Mutations Observed in Coronavirus “Spike” Caution
By Vidya Kunnathully, Ph.D.
While lockdowns start to ease in some parts of the world, others continue to extend it, fearing a fresh wave of infections. Nevertheless, the one question that has plagued all our minds alike is—when will social distancing end?
The world’s hope for a return to normalcy is now pinned on a vaccine. Currently, over 100 COVID-19 vaccines are under pre-clinical evaluations, of which 8 have already entered trials1. A popular strategy to design these vaccines is to inject coronavirus proteins directly into the body, and most have focused on the Spike (S) protein. As the worldwide race for a vaccine continues, scientists express caution over recent mutations identified in the S protein-encoding gene.

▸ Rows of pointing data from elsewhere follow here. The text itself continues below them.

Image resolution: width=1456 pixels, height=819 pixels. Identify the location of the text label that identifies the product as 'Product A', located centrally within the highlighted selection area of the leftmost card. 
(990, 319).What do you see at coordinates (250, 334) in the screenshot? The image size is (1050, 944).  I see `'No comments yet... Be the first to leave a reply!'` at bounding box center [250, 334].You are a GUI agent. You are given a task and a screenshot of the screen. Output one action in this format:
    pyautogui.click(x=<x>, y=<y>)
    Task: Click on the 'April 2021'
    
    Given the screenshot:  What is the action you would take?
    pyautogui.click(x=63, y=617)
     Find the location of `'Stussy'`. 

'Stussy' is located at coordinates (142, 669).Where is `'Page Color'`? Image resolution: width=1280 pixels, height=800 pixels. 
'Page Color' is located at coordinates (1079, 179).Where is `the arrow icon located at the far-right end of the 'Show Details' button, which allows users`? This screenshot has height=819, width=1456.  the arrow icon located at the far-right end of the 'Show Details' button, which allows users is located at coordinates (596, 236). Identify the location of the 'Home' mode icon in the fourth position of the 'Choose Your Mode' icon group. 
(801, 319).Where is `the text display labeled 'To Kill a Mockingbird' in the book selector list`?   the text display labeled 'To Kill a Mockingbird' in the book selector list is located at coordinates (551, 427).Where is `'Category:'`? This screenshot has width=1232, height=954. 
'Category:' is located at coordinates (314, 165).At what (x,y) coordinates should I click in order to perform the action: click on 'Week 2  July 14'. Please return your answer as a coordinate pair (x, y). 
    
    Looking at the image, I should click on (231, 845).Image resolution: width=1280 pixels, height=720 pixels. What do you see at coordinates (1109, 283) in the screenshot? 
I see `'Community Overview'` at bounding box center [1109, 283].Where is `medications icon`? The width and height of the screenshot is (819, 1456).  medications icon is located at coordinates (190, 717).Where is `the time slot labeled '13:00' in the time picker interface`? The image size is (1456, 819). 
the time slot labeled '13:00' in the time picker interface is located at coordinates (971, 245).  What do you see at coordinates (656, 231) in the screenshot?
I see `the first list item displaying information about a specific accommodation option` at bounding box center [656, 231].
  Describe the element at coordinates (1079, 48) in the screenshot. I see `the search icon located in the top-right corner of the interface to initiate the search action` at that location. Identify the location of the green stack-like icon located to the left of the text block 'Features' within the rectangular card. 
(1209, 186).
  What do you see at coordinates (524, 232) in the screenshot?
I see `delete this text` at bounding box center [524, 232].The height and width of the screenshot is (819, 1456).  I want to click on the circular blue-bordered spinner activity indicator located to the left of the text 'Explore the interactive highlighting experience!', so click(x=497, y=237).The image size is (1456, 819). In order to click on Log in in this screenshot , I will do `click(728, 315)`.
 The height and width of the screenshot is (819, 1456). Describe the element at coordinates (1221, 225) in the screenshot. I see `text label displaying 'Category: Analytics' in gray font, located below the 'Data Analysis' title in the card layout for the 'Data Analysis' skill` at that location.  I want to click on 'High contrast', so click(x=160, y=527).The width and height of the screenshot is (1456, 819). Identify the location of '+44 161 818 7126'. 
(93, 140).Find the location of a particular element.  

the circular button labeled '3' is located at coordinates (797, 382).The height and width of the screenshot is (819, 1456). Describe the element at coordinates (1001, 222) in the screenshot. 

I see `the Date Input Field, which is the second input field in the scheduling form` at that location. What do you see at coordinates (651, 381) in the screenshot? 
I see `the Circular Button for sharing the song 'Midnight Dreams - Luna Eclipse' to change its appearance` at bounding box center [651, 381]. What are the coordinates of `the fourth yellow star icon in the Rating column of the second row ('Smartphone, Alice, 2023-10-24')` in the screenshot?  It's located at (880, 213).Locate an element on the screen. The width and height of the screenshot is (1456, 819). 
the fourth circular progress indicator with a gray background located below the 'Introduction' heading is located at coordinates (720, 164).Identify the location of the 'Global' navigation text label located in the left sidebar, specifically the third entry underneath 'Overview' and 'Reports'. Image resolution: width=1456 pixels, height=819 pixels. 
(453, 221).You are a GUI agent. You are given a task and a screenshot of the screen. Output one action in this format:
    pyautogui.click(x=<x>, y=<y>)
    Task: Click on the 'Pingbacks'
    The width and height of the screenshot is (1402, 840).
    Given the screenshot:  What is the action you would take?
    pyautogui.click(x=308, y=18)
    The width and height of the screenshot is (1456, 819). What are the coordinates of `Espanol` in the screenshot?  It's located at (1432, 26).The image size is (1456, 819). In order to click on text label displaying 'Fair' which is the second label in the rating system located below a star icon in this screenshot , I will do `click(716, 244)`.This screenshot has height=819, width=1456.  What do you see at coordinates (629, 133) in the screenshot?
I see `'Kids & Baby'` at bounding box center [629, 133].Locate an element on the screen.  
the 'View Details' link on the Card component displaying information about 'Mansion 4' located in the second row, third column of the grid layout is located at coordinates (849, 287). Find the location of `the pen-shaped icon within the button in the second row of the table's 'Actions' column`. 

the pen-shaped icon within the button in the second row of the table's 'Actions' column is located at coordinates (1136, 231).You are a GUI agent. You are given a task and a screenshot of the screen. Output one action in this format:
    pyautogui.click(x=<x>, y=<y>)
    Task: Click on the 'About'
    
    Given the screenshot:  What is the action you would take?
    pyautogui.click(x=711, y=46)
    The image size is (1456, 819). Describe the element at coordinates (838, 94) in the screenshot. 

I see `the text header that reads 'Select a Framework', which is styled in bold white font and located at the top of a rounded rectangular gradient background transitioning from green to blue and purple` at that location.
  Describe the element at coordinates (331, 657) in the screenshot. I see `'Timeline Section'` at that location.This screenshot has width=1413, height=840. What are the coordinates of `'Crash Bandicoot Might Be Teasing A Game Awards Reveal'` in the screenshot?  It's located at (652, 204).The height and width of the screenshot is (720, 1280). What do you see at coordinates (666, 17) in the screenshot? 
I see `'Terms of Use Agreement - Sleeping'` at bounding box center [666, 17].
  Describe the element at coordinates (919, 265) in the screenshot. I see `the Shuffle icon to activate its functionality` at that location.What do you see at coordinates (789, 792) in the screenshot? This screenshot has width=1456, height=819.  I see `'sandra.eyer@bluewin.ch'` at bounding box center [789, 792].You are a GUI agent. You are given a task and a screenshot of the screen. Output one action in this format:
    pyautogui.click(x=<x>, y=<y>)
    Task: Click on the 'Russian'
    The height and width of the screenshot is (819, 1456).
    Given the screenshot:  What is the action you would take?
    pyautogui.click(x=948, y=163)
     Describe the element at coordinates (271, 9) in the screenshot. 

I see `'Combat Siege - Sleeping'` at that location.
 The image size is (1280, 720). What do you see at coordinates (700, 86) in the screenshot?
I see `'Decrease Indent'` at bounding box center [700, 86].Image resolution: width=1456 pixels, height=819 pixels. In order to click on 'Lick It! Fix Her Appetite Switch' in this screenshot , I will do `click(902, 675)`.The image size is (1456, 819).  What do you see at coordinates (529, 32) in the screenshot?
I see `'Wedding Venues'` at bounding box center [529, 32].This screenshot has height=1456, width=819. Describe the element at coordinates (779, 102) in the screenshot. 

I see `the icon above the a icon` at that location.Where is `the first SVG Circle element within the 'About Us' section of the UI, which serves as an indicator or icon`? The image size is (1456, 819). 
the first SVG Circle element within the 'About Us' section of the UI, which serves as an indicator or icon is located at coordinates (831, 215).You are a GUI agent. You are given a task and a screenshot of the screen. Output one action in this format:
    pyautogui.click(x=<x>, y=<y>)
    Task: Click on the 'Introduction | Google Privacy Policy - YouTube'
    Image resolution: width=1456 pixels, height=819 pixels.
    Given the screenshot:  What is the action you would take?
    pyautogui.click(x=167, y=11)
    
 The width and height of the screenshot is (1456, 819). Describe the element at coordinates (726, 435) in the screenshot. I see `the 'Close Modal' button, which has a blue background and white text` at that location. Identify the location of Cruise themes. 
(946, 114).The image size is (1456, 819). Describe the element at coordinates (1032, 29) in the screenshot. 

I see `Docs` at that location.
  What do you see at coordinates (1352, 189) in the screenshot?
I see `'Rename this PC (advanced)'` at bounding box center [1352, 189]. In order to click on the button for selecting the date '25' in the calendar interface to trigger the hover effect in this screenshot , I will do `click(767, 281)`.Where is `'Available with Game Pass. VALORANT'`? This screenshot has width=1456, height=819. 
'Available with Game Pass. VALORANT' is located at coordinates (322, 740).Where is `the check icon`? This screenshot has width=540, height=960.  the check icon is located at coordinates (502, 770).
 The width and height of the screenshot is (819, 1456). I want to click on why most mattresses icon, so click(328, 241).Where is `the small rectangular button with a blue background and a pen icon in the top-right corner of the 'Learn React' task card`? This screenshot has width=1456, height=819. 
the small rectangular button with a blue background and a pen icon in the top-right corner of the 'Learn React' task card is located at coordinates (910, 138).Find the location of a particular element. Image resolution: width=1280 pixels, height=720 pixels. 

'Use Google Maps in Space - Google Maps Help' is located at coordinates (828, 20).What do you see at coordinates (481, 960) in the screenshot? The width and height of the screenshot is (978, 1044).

What Makes the Spike Protein a Prime Target?
The Spike protein is a trimeric fusion protein composed of two functional subunits. These two subunits facilitate viral attachment and fusion to the host cellular membranes, an essential first step in viral replication that permits the virus to deliver its RNA into the cell2,3. Typically, the human immune system can detect amino acid sequences on foreign proteins, like the S protein, and invoke an immune reaction to defend itself. However, Professor Rob Woods, a scientist at UGA’s Complex Carbohydrate Research Center, explains that things may be trickier in reality. “If a pathogen puts a sugar on the protein’s surface, it can mask the amino acids,” he said. “One sugar can mask a whole cluster of amino acids so our antibodies can’t see them. Many viruses do this—influenza and hepatitis C, for example”4.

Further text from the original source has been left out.